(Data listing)
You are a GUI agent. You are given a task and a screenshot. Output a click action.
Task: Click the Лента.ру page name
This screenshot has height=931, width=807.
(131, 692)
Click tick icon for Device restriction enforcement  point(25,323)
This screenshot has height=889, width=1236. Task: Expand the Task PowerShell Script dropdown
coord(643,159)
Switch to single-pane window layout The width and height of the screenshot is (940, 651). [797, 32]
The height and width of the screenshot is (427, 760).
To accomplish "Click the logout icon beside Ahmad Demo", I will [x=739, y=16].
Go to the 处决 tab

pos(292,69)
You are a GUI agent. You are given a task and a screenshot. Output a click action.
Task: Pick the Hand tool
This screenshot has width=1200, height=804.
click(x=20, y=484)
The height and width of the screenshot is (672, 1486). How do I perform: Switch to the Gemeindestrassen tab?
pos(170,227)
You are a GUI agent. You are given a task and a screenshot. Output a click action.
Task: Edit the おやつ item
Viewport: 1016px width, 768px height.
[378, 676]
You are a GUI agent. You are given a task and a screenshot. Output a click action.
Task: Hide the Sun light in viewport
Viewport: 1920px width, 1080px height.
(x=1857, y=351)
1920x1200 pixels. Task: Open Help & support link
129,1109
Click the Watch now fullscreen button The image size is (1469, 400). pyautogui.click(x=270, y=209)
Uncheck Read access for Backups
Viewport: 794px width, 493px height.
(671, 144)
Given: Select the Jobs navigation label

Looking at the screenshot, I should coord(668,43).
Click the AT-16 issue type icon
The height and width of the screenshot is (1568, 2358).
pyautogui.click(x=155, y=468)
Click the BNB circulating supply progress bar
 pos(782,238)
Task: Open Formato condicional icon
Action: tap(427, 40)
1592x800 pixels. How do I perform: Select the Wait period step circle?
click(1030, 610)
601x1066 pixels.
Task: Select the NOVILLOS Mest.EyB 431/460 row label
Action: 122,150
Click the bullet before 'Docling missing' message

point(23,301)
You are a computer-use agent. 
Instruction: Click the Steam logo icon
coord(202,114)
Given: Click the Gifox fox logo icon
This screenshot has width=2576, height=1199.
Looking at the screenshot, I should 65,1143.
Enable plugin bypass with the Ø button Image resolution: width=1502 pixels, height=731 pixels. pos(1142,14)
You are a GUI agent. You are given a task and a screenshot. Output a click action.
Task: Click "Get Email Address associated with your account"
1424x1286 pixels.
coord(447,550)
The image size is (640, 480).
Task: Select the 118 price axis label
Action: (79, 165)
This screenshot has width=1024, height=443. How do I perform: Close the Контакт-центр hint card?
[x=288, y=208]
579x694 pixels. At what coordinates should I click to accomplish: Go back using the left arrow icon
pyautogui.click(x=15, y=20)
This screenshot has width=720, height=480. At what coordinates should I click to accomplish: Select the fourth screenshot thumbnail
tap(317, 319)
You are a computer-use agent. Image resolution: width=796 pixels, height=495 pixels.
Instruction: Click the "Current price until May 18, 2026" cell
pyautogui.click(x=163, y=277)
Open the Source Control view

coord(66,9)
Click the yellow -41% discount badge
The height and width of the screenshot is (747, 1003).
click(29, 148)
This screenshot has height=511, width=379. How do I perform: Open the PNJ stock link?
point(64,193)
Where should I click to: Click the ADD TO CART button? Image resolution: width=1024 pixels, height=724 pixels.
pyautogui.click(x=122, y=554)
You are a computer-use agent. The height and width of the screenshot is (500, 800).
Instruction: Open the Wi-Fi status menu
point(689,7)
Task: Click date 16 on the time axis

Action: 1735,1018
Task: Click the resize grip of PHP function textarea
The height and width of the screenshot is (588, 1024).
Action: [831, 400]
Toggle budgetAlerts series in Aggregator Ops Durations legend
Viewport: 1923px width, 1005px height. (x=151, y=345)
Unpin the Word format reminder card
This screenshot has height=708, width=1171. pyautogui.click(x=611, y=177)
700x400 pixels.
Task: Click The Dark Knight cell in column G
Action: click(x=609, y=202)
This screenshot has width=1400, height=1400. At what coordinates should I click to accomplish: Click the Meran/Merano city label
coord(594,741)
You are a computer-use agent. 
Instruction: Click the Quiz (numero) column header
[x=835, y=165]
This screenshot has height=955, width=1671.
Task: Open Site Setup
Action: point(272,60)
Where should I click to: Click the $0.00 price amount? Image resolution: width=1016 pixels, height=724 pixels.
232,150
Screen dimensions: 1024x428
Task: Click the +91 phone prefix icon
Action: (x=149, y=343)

▶ _TASK PROMPT_
Extract the lines from the one with "Given: Click the Gifox fox logo icon" up to and including the one with "coord(594,741)", and repeat them exactly.

▶ _EXERCISE RESULT_
Given: Click the Gifox fox logo icon
This screenshot has width=2576, height=1199.
Looking at the screenshot, I should 65,1143.
Enable plugin bypass with the Ø button Image resolution: width=1502 pixels, height=731 pixels. pos(1142,14)
You are a GUI agent. You are given a task and a screenshot. Output a click action.
Task: Click "Get Email Address associated with your account"
1424x1286 pixels.
coord(447,550)
The image size is (640, 480).
Task: Select the 118 price axis label
Action: (79, 165)
This screenshot has width=1024, height=443. How do I perform: Close the Контакт-центр hint card?
[x=288, y=208]
579x694 pixels. At what coordinates should I click to accomplish: Go back using the left arrow icon
pyautogui.click(x=15, y=20)
This screenshot has width=720, height=480. At what coordinates should I click to accomplish: Select the fourth screenshot thumbnail
tap(317, 319)
You are a computer-use agent. Image resolution: width=796 pixels, height=495 pixels.
Instruction: Click the "Current price until May 18, 2026" cell
pyautogui.click(x=163, y=277)
Open the Source Control view

coord(66,9)
Click the yellow -41% discount badge
The height and width of the screenshot is (747, 1003).
click(29, 148)
This screenshot has height=511, width=379. How do I perform: Open the PNJ stock link?
point(64,193)
Where should I click to: Click the ADD TO CART button? Image resolution: width=1024 pixels, height=724 pixels.
pyautogui.click(x=122, y=554)
You are a computer-use agent. The height and width of the screenshot is (500, 800).
Instruction: Open the Wi-Fi status menu
point(689,7)
Task: Click date 16 on the time axis

Action: 1735,1018
Task: Click the resize grip of PHP function textarea
The height and width of the screenshot is (588, 1024).
Action: [831, 400]
Toggle budgetAlerts series in Aggregator Ops Durations legend
Viewport: 1923px width, 1005px height. (x=151, y=345)
Unpin the Word format reminder card
This screenshot has height=708, width=1171. pyautogui.click(x=611, y=177)
700x400 pixels.
Task: Click The Dark Knight cell in column G
Action: click(x=609, y=202)
This screenshot has width=1400, height=1400. At what coordinates should I click to accomplish: Click the Meran/Merano city label
coord(594,741)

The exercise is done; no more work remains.